+++ Registros proporcionados

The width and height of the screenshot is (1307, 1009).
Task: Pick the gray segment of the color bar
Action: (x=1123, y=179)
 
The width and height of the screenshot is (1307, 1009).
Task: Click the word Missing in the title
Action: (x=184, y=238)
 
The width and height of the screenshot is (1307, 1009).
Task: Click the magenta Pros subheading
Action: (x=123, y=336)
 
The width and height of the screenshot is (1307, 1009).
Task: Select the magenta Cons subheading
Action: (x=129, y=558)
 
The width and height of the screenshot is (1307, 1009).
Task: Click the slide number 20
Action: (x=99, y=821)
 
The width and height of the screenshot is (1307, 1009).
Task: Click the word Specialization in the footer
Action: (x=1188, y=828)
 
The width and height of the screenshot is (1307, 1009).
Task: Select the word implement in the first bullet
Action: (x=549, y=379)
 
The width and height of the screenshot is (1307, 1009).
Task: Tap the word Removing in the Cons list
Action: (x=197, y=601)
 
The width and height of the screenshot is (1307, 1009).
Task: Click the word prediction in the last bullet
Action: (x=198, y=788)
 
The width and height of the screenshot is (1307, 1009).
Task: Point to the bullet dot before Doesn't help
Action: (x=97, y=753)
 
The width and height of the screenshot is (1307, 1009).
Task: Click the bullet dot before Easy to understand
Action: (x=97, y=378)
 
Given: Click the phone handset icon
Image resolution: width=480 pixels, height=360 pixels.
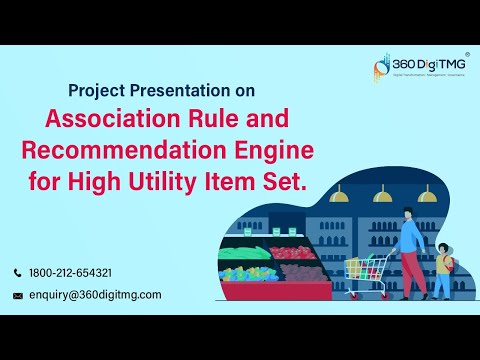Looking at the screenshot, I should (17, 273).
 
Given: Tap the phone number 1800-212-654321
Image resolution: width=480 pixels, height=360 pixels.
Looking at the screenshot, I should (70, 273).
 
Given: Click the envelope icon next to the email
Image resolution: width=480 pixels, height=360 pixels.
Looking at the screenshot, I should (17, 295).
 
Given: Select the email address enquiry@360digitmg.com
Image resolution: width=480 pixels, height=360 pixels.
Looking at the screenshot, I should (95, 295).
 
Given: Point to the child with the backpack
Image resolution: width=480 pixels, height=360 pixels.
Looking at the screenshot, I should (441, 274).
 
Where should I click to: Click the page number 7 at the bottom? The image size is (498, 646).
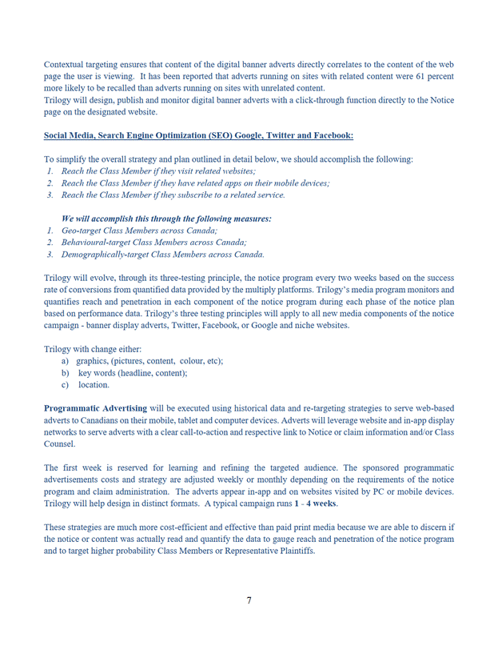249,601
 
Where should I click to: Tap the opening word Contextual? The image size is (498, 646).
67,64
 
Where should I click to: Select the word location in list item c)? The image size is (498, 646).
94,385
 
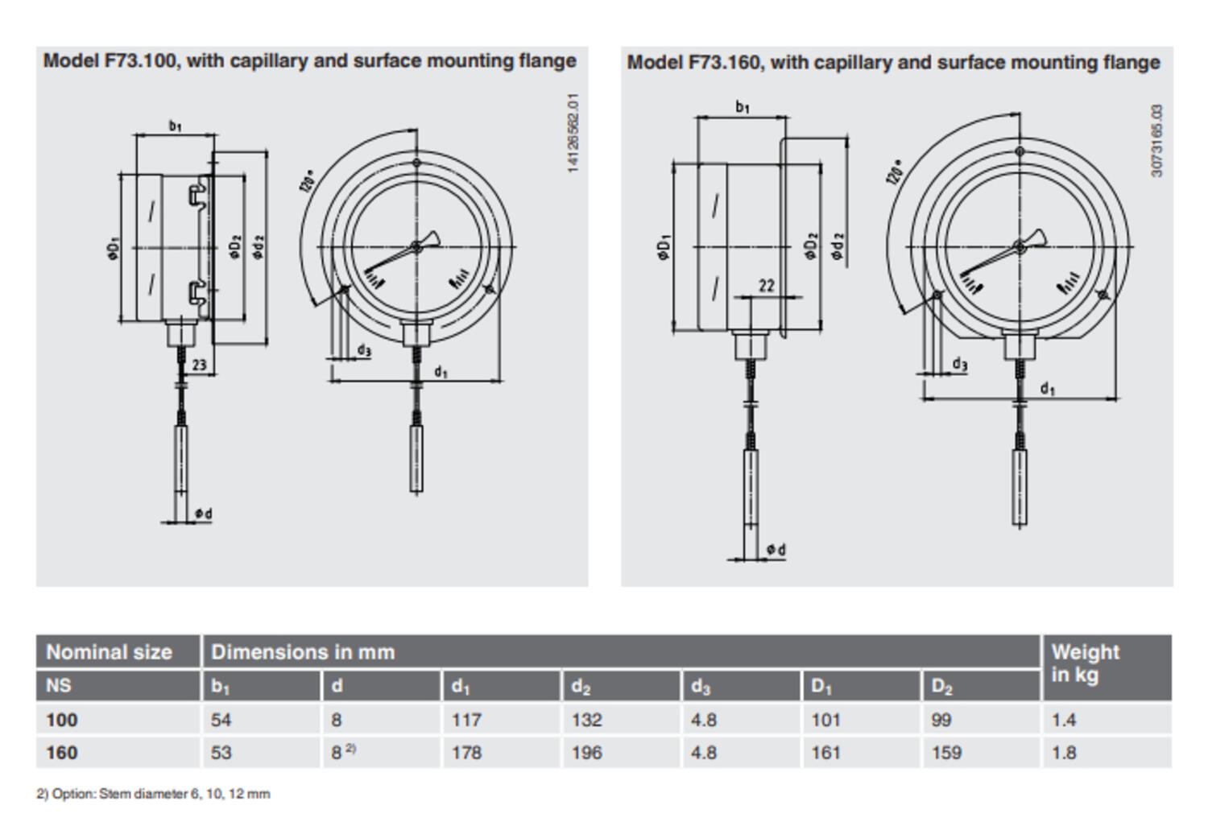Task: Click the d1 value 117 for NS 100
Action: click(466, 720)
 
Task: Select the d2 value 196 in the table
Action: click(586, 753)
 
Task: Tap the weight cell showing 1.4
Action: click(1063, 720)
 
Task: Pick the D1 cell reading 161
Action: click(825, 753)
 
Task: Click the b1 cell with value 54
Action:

++++++
+++ Registros proporcionados

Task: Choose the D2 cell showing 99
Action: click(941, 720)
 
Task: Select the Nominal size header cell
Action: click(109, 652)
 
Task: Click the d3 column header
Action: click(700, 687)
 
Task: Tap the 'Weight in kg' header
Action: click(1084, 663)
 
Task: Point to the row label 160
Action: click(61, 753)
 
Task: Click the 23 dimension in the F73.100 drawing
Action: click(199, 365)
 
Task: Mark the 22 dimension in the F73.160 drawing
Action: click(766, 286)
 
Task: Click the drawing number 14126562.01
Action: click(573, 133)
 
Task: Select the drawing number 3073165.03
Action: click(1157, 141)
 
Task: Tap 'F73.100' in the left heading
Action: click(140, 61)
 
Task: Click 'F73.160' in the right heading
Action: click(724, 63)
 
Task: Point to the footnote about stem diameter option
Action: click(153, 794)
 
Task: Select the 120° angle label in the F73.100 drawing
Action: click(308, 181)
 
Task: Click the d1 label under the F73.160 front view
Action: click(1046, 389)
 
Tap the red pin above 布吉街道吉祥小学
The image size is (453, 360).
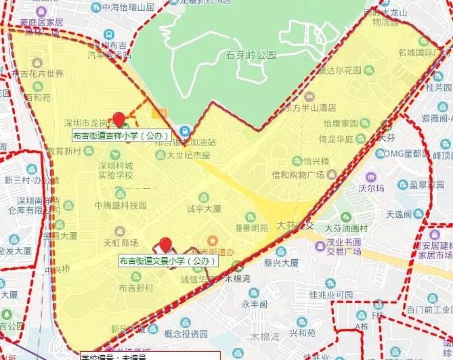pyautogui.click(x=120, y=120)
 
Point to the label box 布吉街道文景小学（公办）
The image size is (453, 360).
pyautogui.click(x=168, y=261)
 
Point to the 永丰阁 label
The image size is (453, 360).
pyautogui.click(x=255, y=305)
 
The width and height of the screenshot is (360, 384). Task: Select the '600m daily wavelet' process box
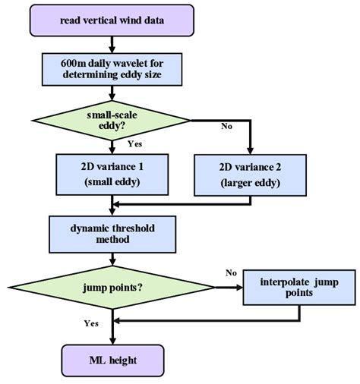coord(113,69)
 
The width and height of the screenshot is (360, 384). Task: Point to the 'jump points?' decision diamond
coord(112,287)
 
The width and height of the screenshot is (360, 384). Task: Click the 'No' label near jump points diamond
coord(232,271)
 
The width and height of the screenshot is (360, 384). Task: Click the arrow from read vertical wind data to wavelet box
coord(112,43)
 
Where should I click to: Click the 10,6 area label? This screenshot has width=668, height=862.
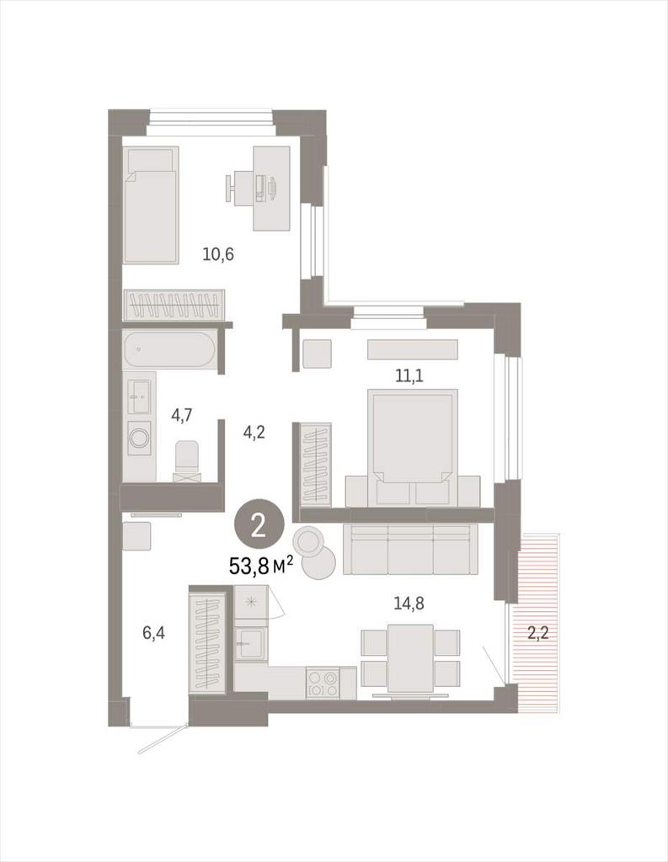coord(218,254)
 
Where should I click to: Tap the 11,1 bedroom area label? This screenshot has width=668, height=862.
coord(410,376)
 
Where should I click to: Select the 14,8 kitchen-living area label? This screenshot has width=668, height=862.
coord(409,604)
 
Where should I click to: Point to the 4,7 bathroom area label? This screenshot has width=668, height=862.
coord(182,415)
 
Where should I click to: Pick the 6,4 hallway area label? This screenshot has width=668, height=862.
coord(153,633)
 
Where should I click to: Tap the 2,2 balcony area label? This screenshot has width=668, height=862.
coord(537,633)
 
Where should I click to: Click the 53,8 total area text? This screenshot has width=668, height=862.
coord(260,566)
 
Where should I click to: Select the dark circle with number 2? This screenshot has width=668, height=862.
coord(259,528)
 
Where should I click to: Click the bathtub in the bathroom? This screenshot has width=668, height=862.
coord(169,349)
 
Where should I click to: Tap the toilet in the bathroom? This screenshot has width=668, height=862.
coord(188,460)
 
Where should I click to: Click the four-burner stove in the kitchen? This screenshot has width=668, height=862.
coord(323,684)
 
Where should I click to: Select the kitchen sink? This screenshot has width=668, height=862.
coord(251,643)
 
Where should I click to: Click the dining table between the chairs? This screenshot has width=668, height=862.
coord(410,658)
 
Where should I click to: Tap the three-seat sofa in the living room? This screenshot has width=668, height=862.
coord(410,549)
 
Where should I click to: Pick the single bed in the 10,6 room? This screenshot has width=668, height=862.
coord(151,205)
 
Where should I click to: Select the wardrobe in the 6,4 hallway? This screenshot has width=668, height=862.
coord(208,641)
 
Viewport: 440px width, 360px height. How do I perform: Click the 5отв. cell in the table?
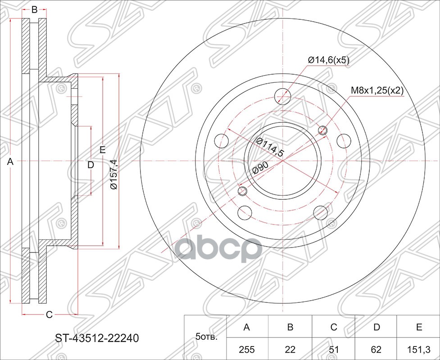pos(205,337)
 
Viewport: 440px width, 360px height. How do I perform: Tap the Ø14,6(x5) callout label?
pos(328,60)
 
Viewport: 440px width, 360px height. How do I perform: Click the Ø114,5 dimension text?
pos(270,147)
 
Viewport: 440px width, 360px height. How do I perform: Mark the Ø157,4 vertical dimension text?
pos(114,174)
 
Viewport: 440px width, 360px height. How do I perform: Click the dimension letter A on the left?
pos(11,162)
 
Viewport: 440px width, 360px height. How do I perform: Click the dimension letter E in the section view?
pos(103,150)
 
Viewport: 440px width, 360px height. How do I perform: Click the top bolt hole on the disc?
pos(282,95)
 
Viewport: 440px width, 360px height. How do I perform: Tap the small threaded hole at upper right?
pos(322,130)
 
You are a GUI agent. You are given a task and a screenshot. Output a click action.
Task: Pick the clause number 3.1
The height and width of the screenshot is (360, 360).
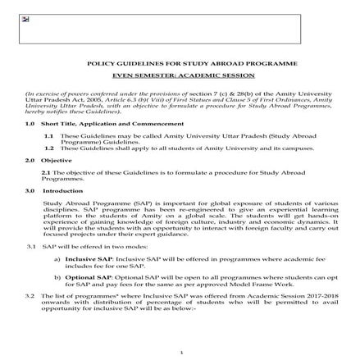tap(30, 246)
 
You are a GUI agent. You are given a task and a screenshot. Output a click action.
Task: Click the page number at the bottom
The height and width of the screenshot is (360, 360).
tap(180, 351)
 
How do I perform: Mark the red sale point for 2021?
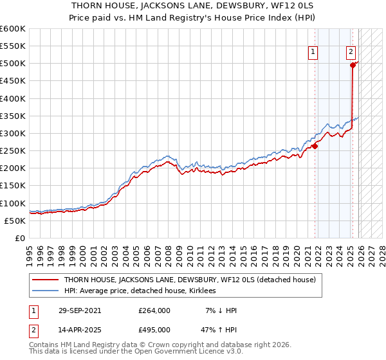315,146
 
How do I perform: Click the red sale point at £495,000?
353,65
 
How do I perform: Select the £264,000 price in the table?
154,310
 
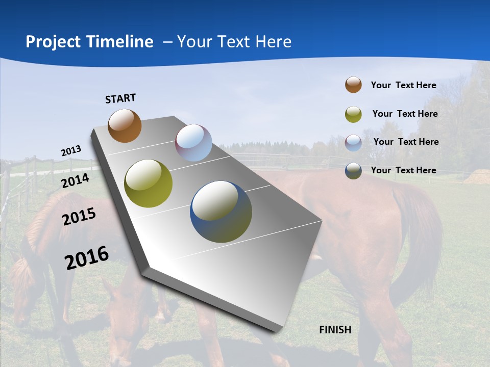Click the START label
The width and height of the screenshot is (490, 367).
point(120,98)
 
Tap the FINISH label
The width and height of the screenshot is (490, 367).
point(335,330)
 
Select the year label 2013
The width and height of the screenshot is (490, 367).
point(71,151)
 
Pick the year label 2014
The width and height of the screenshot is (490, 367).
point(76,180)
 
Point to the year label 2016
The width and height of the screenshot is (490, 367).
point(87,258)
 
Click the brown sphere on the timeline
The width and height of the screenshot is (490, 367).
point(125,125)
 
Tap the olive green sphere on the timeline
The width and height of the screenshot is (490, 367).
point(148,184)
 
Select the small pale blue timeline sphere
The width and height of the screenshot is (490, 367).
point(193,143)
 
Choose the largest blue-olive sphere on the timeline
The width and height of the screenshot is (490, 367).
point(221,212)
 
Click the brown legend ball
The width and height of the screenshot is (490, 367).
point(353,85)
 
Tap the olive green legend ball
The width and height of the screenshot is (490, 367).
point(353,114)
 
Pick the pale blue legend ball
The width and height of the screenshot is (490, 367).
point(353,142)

++++++
+++ Registros proporcionados

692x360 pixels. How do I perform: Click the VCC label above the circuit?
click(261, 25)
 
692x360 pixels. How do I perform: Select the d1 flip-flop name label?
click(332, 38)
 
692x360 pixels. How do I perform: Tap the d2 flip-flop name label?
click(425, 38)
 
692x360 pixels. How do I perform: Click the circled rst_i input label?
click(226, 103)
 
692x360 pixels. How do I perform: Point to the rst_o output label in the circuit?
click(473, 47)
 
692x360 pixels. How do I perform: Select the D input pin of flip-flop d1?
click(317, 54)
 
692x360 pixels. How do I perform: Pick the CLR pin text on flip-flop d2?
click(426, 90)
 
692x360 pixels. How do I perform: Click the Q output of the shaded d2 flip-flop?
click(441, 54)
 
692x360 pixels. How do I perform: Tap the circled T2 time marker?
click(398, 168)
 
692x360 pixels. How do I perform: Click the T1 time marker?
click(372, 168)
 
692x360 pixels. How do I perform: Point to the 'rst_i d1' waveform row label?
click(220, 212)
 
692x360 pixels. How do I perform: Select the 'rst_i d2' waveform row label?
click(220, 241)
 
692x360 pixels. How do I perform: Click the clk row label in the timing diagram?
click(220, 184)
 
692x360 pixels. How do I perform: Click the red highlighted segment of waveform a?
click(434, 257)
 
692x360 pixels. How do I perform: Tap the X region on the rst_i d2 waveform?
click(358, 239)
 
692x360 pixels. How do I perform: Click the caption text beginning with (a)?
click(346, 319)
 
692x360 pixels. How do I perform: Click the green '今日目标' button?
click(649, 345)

++++++

▶ [Objetivo] Vuelve a escribir sin cambios las líneas de los registros: empieza en la que contiene "Ø14,6(x5) callout label?" y termina en la que contiene "pos(282,95)", ambas incluidas.

▶ [Solución]
Viewport: 440px width, 360px height. How do I perform: Tap the Ø14,6(x5) callout label?
pos(328,60)
 
Viewport: 440px width, 360px height. How do I perform: Click the Ø114,5 dimension text?
pos(270,147)
 
Viewport: 440px width, 360px height. How do I perform: Mark the Ø157,4 vertical dimension text?
pos(114,174)
 
Viewport: 440px width, 360px height. How do I perform: Click the dimension letter A on the left?
pos(11,162)
 
Viewport: 440px width, 360px height. How do I perform: Click the dimension letter E in the section view?
pos(103,150)
 
Viewport: 440px width, 360px height. How do I perform: Click the top bolt hole on the disc?
pos(282,95)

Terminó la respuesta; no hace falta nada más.